Medical Soldiers Ready for Joint, Complex Fight

Medical Soldiers Ready for Joint, Complex Fight

Army medics participate in training.
Photo by: Army National Guard/Staff Sgt. Eric Maldonado

Individual readiness is the key to preparing medical soldiers for a complex, joint operating environment, the Army’s top medical officer said.

The Army’s medical professionals are already working with their fellow service members, said Lt. Gen. R. Scott Dingle, the Army surgeon general and commander of Army Medical Command. That interoperability was evident when soldiers worked side by side with Navy and Air Force medical personnel during the COVID-19 pandemic.

“It didn’t make a difference what was on the left of your uniform,” Dingle said Sept. 7 during a webinar hosted by the Association of the U.S. Army as part of its Noon Report series.

Every service member was filling a joint mission, where their specialty or skill set was needed “as part of a larger team,” he said. “It was a joint task force, we executed well.”

In combat, he said, the same can be done, not only because of the expertise resident among the medical commands in the respective services, but because of the DoD standard that now requires all medical personnel to be ready at the individual level.

The domestic joint environment, he said, is one where lessons are being learned that can be applied to a multidomain environment.

“My Title 10 responsibility is making sure that the Army force is able to support the Army mission jointly,” Dingle said. “When the joint force surgeon or that combatant commander puts together that joint assemblage of a team to support a joint mission, I submit that we are prepared to do that because of the individual readiness of the Army medical specialties.”

Command Sgt.
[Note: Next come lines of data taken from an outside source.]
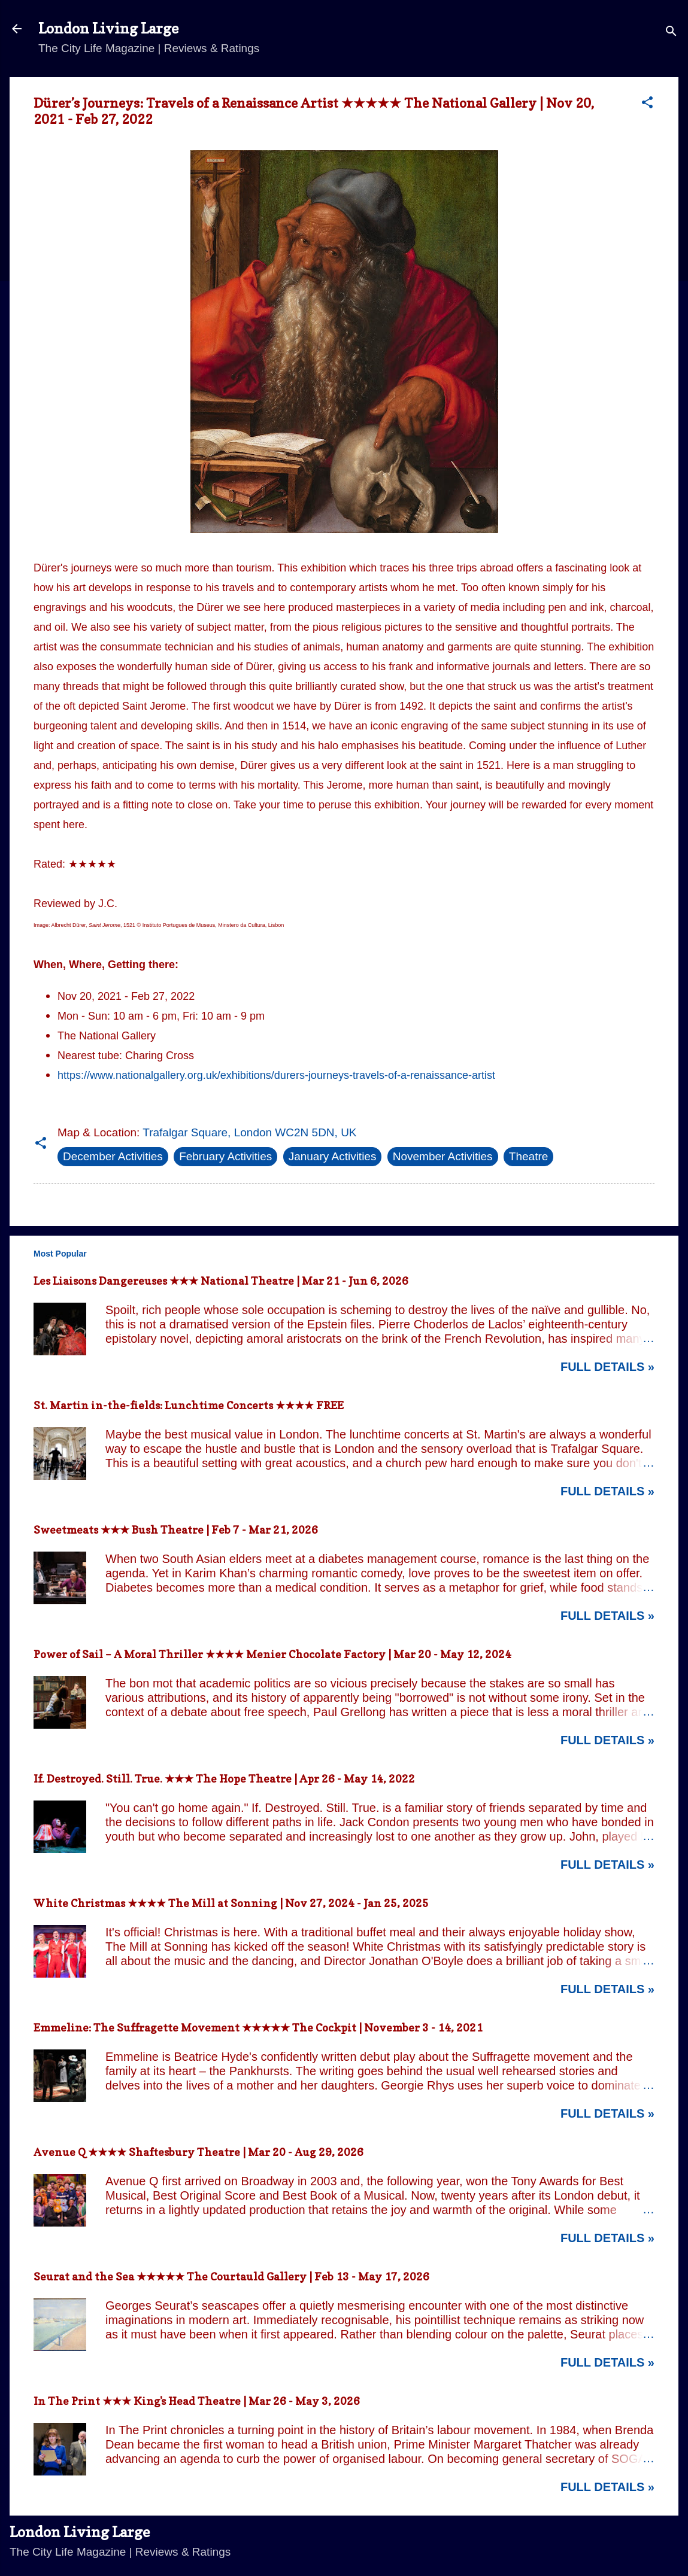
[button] (647, 104)
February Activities (225, 1156)
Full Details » (607, 1366)
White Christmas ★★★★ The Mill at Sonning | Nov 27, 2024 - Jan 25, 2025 (231, 1903)
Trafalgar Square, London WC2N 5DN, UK (249, 1132)
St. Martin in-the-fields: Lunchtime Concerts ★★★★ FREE (189, 1405)
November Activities (443, 1156)
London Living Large (108, 28)
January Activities (333, 1156)
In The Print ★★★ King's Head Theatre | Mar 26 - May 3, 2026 (197, 2401)
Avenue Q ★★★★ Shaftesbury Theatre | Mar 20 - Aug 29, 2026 (198, 2152)
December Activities (113, 1156)
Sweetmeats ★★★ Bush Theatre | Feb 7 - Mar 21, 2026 (176, 1529)
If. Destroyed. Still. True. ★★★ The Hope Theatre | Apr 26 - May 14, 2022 (224, 1778)
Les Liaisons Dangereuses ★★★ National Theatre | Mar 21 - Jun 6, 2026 (221, 1281)
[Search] (671, 32)
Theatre (528, 1156)
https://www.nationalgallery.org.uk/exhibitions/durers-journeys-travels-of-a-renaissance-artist (276, 1075)
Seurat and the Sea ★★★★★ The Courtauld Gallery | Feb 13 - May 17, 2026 (231, 2276)
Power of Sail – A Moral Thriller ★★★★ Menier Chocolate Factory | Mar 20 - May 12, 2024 (272, 1654)
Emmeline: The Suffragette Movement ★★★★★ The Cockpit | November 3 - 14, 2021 (258, 2027)
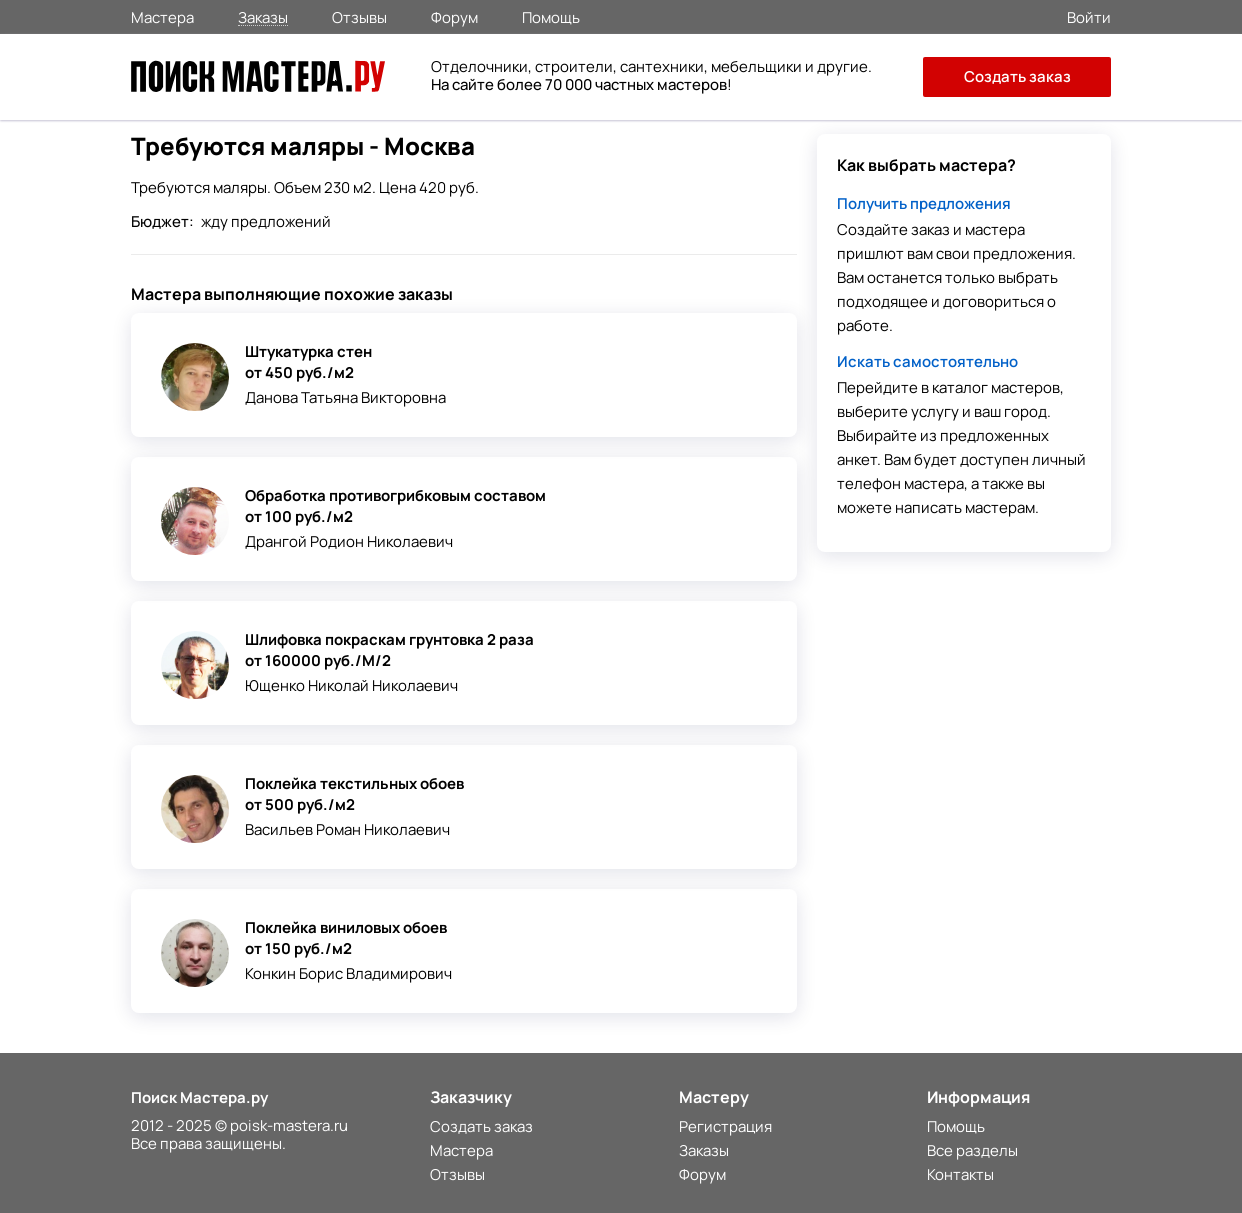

Maj. Diamond Hough, the senior enlisted adviser to the surgeon general and command sergeant major of Army Medical Command, noted that the U.S. military “has always been a joint force.”

“If you’re talking about the specificity of all the services working on one team, I would prefer to say that we make sure the Army soldiers we train are the best at what we do, and then as we integrate with the rest of our sister services, we’ll be the best teammates we can be,” Hough said during the webinar.

Hough explained that with the reorganization of military medicine under the Defense Health Activity, which lowers the number of medics working at medical treatment facilities, those soldiers are able to train more on their individual critical tasks.

“With the separation now, we get to really focus down on that readiness,” Hough said. “What that means for us is different opportunities to get the training that our soldiers need.”